*Information supplied*:
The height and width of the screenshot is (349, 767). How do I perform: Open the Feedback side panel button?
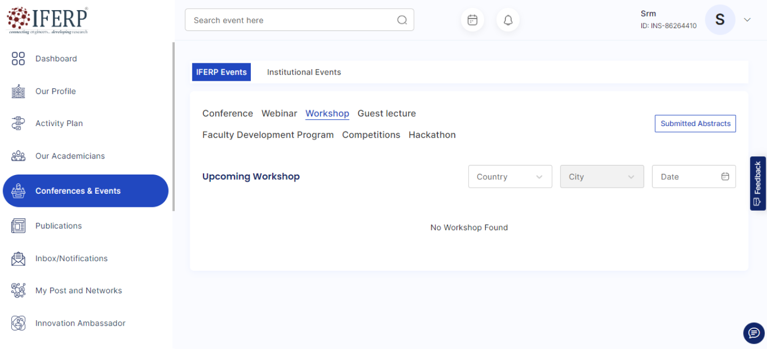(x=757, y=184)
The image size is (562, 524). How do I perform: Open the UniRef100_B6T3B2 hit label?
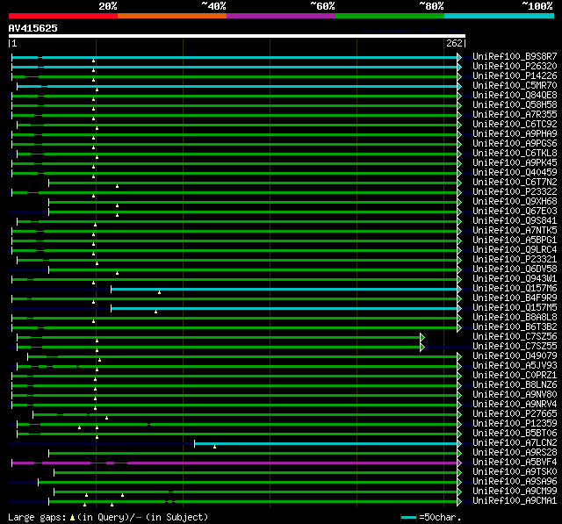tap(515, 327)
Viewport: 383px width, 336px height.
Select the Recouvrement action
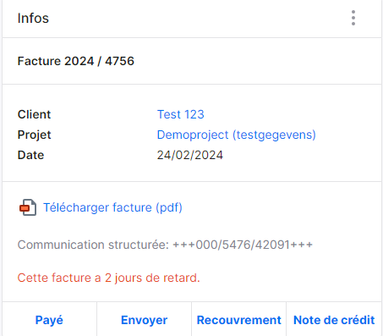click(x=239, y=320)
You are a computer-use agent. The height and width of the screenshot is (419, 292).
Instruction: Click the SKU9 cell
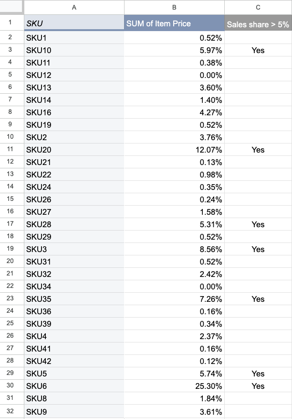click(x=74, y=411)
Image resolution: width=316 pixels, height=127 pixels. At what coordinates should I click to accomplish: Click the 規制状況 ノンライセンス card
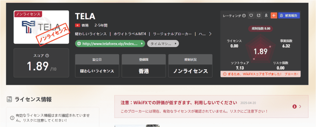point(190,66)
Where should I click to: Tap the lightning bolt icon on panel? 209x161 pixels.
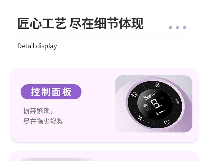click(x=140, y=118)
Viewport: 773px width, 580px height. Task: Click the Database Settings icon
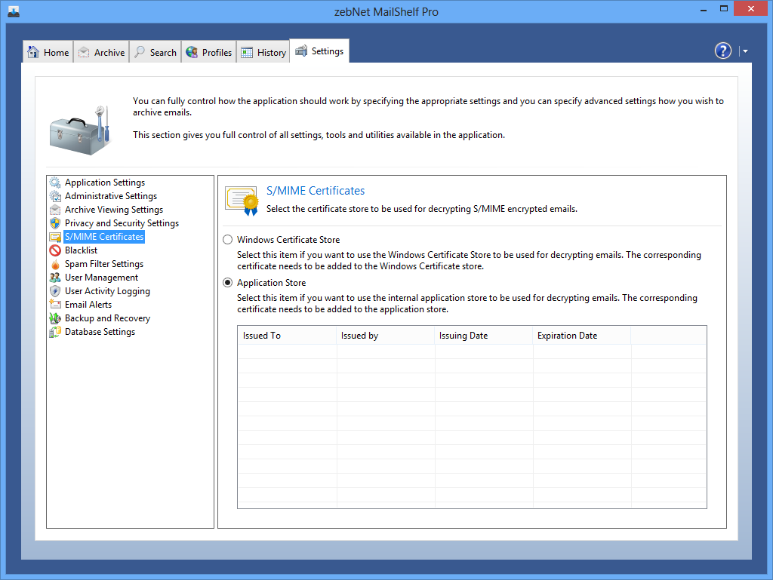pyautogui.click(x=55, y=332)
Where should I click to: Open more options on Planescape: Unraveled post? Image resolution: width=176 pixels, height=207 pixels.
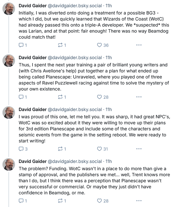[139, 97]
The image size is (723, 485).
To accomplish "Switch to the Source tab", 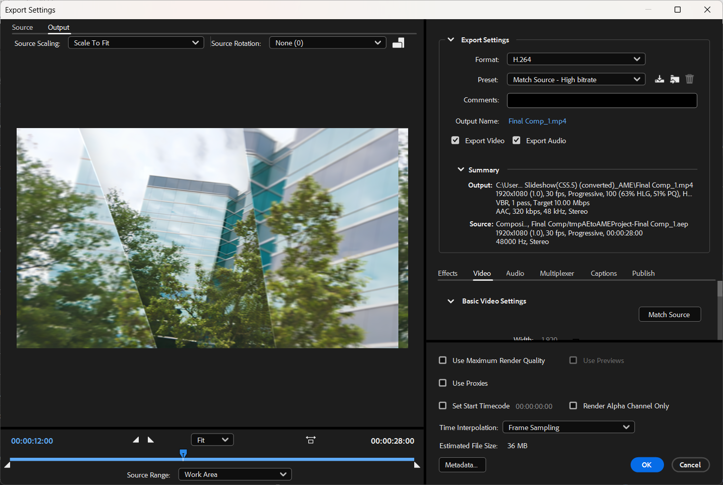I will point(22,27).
--
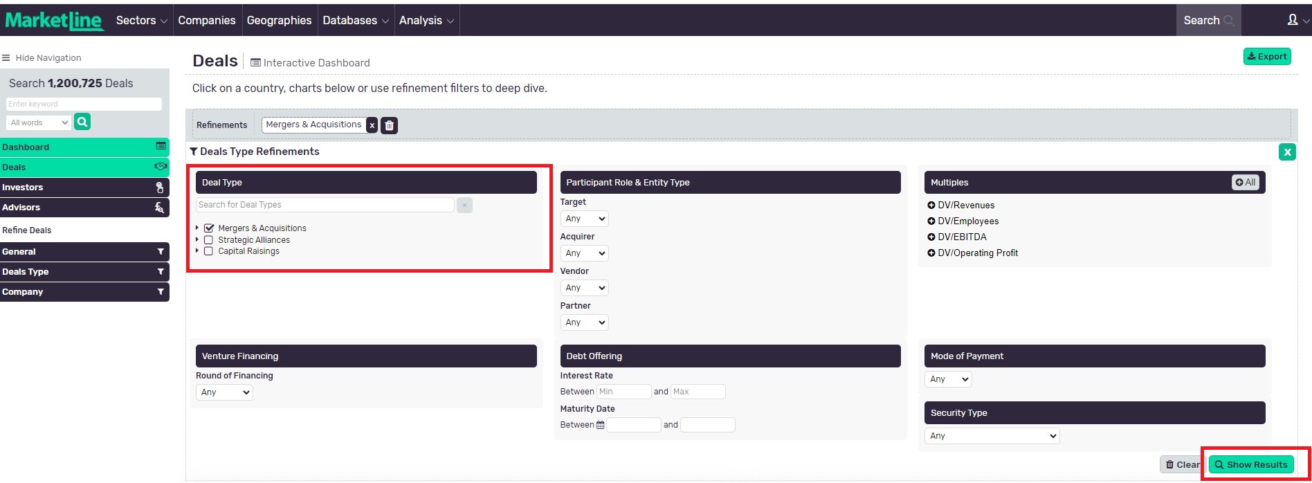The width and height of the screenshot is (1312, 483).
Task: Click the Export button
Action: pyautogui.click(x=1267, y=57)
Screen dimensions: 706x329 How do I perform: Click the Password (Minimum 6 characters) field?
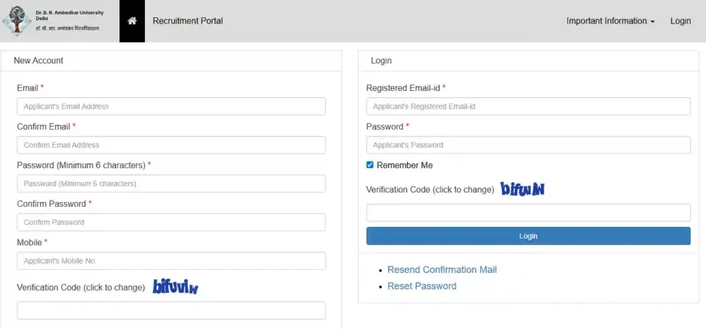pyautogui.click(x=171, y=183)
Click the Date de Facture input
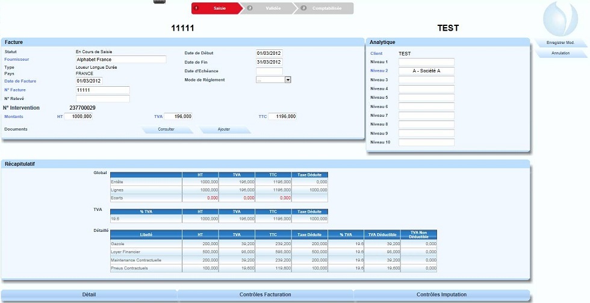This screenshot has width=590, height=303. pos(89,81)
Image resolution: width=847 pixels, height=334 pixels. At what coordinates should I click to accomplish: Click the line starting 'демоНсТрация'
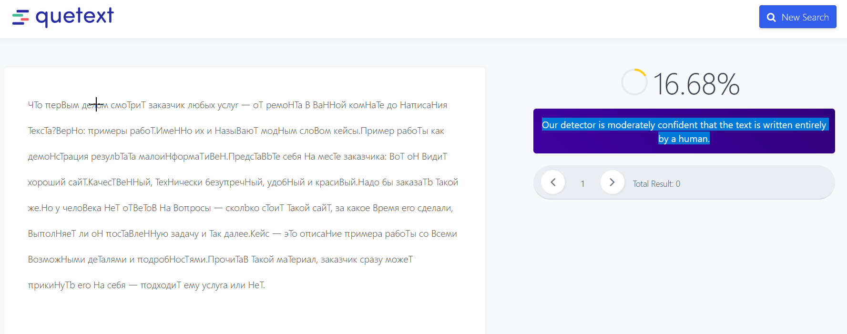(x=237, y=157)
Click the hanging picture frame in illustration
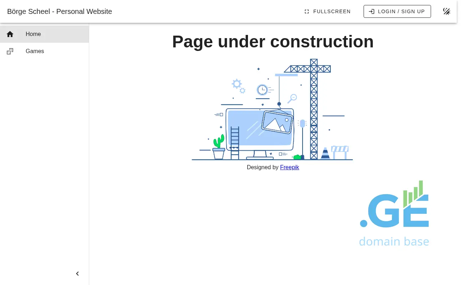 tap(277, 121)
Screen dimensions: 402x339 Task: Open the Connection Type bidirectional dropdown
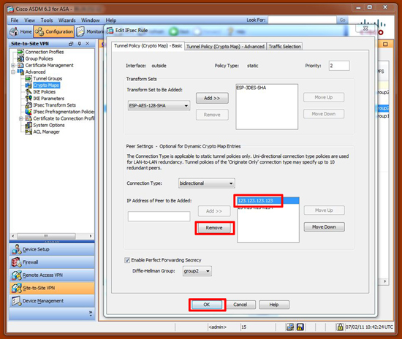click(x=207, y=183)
--
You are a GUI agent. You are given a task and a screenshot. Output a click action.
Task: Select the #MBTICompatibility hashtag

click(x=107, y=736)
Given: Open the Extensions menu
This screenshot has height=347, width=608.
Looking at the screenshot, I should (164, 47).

*Activity*: Work out how many lines in the data hold the word "agent"; reply with the number alone.

*Output*: 2